Overview of Stainless Steel Surface Treatment Methods

Stainless steel, a chromium-rich alloy, is renowned for its exceptional resistance to corrosive environments like air, water, saltwater, and acids. However, machining stainless steel presents significant challenges. Its high plasticity, strong diffusion properties, and tendency to form a hardened layer increase cutting difficulty and accelerate tool wear.

Current Research Landscape

Understanding Cutting Heat

Traditional machining methods struggle to process high-performance materials like stainless steel efficiently and with high quality. This results in low production yields and inefficient processes, preventing these materials from reaching their full potential. To address this, experts developed high-intensity arc machining. This new technique offers a promising, efficient, and economical solution for surface processing.

Insights into Tool-Chip Friction

Friction-induced heat and shear deformation primarily influence the tip friction zone during cutting. This leads to complex chip friction patterns on the tool’s rake face, including sliding, bonding, and transitional friction. Recent research has produced a refined tip friction model. This model incorporates a “material transition layer” within the coupled friction zone, which offers a more comprehensive understanding of the complex friction phenomena at the tool tip.

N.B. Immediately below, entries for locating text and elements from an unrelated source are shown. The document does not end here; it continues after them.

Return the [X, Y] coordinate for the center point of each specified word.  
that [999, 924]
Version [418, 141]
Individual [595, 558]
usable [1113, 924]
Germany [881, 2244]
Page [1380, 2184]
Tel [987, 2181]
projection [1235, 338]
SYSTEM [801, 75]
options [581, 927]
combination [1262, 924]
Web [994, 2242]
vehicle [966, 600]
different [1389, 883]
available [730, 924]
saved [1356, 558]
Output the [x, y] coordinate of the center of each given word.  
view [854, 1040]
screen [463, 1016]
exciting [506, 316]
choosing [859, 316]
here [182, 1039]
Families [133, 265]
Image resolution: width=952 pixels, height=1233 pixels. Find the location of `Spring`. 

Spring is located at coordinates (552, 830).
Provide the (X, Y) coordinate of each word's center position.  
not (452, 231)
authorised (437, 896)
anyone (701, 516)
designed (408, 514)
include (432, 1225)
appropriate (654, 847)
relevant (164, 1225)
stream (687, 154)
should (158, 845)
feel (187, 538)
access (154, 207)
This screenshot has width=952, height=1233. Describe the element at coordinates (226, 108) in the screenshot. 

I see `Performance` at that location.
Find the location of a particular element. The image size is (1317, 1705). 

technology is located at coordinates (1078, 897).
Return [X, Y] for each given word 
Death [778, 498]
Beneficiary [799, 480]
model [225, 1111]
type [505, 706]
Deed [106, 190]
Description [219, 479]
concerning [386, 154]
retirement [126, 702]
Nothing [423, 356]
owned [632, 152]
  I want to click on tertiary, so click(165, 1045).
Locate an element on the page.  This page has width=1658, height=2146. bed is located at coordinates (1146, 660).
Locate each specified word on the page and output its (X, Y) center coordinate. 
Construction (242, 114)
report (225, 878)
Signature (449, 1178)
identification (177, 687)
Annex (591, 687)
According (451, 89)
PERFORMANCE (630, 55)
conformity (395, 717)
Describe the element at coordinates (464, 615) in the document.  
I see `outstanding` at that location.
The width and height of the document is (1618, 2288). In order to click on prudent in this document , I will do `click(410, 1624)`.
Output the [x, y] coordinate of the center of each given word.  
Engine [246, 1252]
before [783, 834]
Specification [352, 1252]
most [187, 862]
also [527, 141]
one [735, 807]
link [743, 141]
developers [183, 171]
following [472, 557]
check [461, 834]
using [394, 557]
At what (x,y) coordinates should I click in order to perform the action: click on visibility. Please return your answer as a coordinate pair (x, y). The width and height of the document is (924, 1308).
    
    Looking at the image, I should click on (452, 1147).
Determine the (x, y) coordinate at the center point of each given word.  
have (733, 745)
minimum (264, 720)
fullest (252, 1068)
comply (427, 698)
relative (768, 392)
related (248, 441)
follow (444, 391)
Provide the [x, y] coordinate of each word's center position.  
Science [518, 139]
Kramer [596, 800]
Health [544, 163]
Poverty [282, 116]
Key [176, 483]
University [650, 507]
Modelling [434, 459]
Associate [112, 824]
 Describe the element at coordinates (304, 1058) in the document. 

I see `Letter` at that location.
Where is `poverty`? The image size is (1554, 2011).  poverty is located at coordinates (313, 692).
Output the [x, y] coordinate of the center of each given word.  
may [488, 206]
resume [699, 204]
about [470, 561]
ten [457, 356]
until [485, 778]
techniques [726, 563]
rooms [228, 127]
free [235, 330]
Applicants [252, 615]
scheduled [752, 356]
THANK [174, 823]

Unraveling Martensitic Transformation

During stainless steel processing, stress, strain, and heat trigger a non-diffusional phase transformation from austenite to martensite. This transformation involves a shear process and generates nano and ultrafine particles. Experiments show that high strain rates accelerate martensitic transformation, which increases the material’s tensile deformation and bending radius. Furthermore, high temperatures significantly promote tensile strain-induced martensitic transformation compared to low temperatures.

Current Challenges

Addressing Cutting Heat Modeling Limitations

The most common method for calculating cutting heat is the helical tooth motion heat source theory. However, this method simplifies the main shear region to a thin, non-thick section, which doesn’t accurately represent the shear band’s true thickness. The volume transfer heat source method attempts to compensate for this, but it still simplifies the main shear plane into two equally thick parallel regions.

Factors Affecting Surface Roughness

High-intensity arc machining is efficient, but it can cause minor surface defects. These defects, such as hardened layers and cracks, significantly impact subsequent processing and component longevity. This is especially true given the increasing demand for precision in modern manufacturing. Therefore, ensuring workpiece quality requires addressing these surface defects starting from the semi-finishing stage. This is a complex endeavor involving numerous interacting factors.

Gaps in Tool-Chip Friction Models

Traditional chip friction models only include composite and sliding friction zones. Newer shoulder friction analysis models introduce a transition friction zone for a smoother description. However, these models have not yet quantified the role of the experimentally observed, albeit minuscule, “material conversion layer” within the coupled friction zone. This layer’s impact still awaits integration into current cutting-edge friction models.

Martensitic Transformation on Machined Surfaces

During cutting, austenitic stainless steel transforms into two types of martensite: body-centered cubic and high-density hexagonal. However, the scientific community still lacks a definitive, unified theory regarding the presence of an intermediate phase and the intricate mechanisms of this transformation. Therefore, this paper uses experimental methods to analyze how cutting parameters influence martensitic phase transformation in stainless steel. It specifically considers the application background of stainless steel in nuclear power.

Experimental Results and Analysis

Tables provide insights into the diffraction standard data for austenite and both types of martensite. This data includes their respective diffraction crystal planes (hkl), diffraction angle (2θ), crystal plane spacing (d), and corresponding relative diffraction peak intensities.

Conclusion

Future research in stainless steel surface treatment should prioritize improving processing methods. The goal is to enhance surface quality, hardness, and precision, aiming for highly efficient and precise machining. This will involve expanding current theoretical models and numerical calculations for cutting heat, chip friction, cutting force, residual stress, and martensitic phase transformation into three-dimensional conditions. This expansion will lead to more comprehensive prediction models and theoretical analyses.